Police forces told to investigate undercover operations for possible misconduct
Andrew Grice has been Political Editor of The Independent since 1998. He was previously Political Editor of The Sunday Times, where he worked for 10 years, and he has been a Westminster-based journalist since 1982. His column, Inside Politics, appears in The Independent each Saturday.
Sunday 07 July 2013
All police forces will on Monday be ordered to investigate whether undercover officers have abused their power following growing evidence of misconduct.
Damian Green, the Policing Minister, will tell the 43 chief constables in England and Wales that “unpalatable truths” must not remain hidden and that a new code of ethics will be introduced. He will describe as “particularly shocking” claims that the family of the murdered teenager Stephen Lawrence was bugged. It has also been revealed that undercover police assumed the identities of hundreds of dead children, for which an apology is likely to be issued.
Mr Green will say: “This has been a time of bad headlines for the police. They are largely historic, but still hugely damaging. The job of cleaning out the stables is key – but even that is not enough. We need to rebuild confidence by carrying on reform.”

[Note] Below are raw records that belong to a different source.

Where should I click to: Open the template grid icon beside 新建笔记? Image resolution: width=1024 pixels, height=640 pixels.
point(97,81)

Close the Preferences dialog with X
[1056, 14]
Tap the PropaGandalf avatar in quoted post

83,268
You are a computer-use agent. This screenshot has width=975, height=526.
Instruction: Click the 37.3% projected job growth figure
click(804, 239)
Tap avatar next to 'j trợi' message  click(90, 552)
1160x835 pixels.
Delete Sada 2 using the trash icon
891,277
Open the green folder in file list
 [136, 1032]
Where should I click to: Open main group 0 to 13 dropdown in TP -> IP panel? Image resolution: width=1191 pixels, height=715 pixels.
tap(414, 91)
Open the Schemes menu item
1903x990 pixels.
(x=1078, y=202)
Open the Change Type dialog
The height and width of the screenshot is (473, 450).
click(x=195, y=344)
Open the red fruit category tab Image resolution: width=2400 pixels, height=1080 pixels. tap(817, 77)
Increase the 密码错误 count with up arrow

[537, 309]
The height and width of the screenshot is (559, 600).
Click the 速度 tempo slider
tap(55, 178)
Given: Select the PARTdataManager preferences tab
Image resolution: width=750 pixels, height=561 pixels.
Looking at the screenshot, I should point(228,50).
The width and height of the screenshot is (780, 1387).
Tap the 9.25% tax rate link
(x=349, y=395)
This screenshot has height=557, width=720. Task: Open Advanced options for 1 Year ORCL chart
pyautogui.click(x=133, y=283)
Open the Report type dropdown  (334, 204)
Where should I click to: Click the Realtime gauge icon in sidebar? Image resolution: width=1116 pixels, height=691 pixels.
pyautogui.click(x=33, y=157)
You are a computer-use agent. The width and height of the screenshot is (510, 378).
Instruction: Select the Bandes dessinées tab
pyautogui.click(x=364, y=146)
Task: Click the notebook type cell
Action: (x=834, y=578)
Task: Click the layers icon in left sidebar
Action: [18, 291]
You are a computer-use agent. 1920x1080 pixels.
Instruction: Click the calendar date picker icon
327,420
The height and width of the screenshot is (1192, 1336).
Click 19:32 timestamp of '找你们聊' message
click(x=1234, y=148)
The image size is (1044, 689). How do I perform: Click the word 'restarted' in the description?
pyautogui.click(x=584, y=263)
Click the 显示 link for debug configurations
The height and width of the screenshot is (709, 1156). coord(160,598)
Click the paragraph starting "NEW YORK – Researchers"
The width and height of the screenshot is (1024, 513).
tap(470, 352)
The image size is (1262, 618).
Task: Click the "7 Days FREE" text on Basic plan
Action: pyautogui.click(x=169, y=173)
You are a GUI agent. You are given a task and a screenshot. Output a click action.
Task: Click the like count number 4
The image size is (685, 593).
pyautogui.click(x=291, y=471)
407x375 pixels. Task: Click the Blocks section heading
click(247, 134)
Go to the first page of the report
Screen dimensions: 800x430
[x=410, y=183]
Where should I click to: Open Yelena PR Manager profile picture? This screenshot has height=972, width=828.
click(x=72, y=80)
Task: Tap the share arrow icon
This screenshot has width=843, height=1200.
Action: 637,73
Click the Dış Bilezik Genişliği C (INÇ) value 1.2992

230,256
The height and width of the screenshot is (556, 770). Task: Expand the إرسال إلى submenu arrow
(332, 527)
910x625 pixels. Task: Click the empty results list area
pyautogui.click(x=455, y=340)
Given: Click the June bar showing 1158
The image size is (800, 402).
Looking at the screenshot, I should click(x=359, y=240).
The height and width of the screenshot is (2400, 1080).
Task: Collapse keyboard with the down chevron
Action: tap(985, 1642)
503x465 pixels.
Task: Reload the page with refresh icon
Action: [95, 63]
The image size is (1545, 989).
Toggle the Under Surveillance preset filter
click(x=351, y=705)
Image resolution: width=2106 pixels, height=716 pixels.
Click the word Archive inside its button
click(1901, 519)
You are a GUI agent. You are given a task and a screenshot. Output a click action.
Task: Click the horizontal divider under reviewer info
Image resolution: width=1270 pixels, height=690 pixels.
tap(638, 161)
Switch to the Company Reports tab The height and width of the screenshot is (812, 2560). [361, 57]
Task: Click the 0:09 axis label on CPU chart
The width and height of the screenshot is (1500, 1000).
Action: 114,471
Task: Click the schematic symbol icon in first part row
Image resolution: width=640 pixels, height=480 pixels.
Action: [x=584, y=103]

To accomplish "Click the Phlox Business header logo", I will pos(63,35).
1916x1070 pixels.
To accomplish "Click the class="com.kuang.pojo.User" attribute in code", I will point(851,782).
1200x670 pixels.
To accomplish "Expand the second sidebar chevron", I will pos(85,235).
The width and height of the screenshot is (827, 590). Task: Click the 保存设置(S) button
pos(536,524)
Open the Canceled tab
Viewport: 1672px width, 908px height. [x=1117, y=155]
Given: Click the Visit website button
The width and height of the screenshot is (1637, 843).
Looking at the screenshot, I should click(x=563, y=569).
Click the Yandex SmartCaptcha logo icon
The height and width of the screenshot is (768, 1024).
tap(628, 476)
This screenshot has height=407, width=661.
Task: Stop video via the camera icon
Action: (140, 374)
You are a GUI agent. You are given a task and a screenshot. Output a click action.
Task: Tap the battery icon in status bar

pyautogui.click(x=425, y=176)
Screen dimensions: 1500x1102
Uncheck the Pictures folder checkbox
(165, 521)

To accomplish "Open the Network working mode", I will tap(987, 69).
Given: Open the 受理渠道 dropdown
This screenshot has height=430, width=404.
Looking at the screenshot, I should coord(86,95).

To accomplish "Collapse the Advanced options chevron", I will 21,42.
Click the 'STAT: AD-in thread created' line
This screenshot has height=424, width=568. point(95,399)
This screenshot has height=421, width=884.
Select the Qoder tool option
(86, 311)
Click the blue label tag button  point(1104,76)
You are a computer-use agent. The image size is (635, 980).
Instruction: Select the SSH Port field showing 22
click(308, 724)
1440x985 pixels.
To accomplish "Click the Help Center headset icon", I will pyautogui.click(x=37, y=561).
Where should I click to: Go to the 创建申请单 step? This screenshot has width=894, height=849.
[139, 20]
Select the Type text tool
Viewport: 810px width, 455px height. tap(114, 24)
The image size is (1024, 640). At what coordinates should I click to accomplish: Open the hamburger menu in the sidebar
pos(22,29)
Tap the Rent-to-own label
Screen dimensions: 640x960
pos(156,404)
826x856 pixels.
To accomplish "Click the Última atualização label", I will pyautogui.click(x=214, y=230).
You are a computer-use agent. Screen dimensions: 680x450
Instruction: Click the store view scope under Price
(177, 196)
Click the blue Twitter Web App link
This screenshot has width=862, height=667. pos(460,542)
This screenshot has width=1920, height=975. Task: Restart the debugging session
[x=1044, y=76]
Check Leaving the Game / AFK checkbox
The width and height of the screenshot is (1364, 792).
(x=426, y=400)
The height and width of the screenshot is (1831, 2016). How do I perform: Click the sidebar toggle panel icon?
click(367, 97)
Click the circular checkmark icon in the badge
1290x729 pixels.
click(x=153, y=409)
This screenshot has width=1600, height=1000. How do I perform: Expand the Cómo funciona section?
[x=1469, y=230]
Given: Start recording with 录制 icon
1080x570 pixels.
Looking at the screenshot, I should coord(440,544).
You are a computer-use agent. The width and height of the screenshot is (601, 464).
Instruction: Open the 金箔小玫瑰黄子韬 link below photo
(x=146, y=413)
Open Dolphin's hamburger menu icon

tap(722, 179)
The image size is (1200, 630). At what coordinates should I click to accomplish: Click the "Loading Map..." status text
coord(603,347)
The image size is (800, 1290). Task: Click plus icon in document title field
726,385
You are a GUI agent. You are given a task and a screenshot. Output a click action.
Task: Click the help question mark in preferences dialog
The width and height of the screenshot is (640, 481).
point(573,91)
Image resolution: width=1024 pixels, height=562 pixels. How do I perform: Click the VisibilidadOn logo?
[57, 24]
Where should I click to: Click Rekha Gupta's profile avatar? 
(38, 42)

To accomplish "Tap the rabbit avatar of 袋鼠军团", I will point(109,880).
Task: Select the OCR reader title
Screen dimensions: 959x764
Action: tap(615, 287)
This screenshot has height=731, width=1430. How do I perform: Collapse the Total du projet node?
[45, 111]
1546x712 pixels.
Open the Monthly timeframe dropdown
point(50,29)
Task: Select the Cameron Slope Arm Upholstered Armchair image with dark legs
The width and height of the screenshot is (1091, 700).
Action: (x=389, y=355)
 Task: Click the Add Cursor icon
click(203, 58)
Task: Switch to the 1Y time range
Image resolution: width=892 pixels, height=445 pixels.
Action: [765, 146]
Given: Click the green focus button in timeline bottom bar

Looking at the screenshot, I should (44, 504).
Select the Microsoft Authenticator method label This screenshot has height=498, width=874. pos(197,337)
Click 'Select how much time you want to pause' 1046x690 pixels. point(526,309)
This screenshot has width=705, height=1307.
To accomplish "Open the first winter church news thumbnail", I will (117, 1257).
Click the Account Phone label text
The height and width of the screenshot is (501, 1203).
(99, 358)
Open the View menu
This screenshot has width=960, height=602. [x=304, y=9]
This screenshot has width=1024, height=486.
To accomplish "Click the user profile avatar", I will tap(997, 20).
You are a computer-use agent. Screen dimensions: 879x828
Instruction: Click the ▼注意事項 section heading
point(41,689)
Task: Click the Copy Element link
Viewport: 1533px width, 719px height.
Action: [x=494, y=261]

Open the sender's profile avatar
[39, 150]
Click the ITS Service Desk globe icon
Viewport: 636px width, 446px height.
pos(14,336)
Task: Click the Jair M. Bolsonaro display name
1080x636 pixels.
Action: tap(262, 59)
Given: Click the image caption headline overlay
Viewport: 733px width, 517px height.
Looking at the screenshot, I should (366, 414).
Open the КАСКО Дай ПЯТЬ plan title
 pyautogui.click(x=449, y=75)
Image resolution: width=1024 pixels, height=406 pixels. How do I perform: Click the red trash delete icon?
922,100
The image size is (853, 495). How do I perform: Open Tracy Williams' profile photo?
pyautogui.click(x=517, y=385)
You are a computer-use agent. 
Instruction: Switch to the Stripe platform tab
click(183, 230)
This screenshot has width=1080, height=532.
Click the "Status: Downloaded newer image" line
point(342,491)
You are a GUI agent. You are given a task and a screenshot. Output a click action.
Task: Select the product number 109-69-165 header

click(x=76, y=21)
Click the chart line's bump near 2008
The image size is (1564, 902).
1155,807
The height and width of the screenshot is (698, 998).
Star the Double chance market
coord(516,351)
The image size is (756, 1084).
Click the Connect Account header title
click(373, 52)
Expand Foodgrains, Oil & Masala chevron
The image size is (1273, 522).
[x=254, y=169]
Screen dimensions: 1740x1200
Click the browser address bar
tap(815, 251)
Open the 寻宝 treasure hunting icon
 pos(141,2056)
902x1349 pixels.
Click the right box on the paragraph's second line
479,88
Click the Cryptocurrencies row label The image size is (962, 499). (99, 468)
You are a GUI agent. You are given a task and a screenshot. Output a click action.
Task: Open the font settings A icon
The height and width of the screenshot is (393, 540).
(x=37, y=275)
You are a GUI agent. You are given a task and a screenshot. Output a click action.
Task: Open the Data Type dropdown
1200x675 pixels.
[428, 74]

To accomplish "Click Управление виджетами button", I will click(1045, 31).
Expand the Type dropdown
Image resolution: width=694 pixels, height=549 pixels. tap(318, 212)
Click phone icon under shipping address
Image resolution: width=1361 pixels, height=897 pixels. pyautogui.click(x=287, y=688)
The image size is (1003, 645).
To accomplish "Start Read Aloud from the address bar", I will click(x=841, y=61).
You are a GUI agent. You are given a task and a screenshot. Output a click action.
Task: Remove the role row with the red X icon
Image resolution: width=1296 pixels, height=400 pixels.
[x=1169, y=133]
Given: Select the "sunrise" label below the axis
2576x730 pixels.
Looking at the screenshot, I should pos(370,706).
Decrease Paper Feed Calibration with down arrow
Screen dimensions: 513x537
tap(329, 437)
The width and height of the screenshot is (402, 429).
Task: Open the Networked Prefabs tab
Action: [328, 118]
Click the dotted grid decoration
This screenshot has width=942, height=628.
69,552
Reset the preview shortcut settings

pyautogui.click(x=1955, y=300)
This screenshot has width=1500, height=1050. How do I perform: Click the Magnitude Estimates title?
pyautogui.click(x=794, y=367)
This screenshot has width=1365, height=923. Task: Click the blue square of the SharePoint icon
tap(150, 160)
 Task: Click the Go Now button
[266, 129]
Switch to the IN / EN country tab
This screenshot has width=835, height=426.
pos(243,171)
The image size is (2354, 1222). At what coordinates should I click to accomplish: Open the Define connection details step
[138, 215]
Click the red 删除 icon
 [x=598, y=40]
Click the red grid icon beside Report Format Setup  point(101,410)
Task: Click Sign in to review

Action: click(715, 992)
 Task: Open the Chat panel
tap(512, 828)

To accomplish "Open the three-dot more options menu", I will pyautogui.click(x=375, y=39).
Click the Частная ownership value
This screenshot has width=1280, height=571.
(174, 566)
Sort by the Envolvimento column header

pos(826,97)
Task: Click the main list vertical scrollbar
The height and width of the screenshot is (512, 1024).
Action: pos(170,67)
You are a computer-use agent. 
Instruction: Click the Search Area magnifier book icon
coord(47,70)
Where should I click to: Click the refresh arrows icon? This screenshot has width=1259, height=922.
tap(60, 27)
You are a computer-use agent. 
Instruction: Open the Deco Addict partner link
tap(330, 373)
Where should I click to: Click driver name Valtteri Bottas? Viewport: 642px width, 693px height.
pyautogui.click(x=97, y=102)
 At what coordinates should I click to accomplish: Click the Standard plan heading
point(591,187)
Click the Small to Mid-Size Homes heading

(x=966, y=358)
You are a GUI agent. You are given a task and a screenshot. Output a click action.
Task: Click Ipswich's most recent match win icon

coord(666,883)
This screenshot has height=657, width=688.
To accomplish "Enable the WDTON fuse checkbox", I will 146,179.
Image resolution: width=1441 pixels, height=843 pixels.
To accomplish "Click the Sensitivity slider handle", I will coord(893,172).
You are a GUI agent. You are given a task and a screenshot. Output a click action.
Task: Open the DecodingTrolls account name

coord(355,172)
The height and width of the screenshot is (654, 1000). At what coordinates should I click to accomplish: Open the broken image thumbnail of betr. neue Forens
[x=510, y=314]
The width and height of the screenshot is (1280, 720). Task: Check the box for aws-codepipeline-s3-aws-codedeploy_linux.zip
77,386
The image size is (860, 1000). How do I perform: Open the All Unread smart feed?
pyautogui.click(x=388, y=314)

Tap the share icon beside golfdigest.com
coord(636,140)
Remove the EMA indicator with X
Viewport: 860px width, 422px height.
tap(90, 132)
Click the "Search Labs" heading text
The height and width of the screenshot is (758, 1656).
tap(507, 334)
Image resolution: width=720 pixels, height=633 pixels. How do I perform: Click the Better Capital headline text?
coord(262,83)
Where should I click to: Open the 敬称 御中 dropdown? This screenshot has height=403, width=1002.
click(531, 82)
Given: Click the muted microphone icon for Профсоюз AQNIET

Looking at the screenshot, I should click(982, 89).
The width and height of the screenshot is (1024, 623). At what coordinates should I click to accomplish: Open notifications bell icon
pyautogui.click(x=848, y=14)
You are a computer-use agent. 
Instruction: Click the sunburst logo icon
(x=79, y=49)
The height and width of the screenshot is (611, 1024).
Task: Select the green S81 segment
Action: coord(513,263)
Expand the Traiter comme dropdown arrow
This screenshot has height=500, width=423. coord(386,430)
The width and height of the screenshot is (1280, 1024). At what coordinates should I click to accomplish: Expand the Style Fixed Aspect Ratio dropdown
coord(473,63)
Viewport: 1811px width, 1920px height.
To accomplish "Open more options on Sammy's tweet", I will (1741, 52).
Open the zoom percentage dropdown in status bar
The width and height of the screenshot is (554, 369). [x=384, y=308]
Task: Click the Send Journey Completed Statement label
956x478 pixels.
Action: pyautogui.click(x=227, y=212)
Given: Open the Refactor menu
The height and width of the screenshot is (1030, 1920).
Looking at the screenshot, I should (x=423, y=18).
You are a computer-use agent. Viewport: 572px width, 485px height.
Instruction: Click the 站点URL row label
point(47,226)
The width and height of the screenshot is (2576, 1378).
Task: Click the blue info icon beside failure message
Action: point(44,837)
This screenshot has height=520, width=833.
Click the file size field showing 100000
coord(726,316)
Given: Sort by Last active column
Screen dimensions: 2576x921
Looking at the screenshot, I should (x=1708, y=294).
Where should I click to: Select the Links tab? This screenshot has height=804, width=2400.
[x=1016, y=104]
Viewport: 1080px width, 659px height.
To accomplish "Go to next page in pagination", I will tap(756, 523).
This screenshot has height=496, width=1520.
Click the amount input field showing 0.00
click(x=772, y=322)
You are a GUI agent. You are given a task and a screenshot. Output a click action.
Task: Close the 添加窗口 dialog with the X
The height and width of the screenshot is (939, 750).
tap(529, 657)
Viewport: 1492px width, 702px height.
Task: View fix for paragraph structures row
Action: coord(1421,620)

Labour will urge the Government to go further. In a speech on the balance between security and liberty, Yvette Cooper, the shadow Home Secretary, will demand independent pre-authorisation and scrutiny of long-term operations lasting more than a year, with spot inspections.
Describing some cases as “appalling,” she will say: “For officers to develop long term relationships and have children as part of authorised covert operations is an awful abuse. There must be proper checks and balances in place. That is why stronger, independent processes are needed, especially for authorising long-term covert operations. And proper independent scrutiny of those long term operations is needed too, not just paper-based checks.”
Ms Cooper will say: “Too often in the past we [Labour] have been trapped into making a simple choice between liberty and security, or between rights and responsibilities,” arguing that there is “no simple trade-off” between them.
A Home Office spokeswoman said: “Undercover police operations are vital in the fight against terrorism and serious organised crime. However, shocking allegations of serious wrongdoing in the past have been made and it is important that they are investigated thoroughly. We expect the highest standards of professionalism in all aspects of policing.”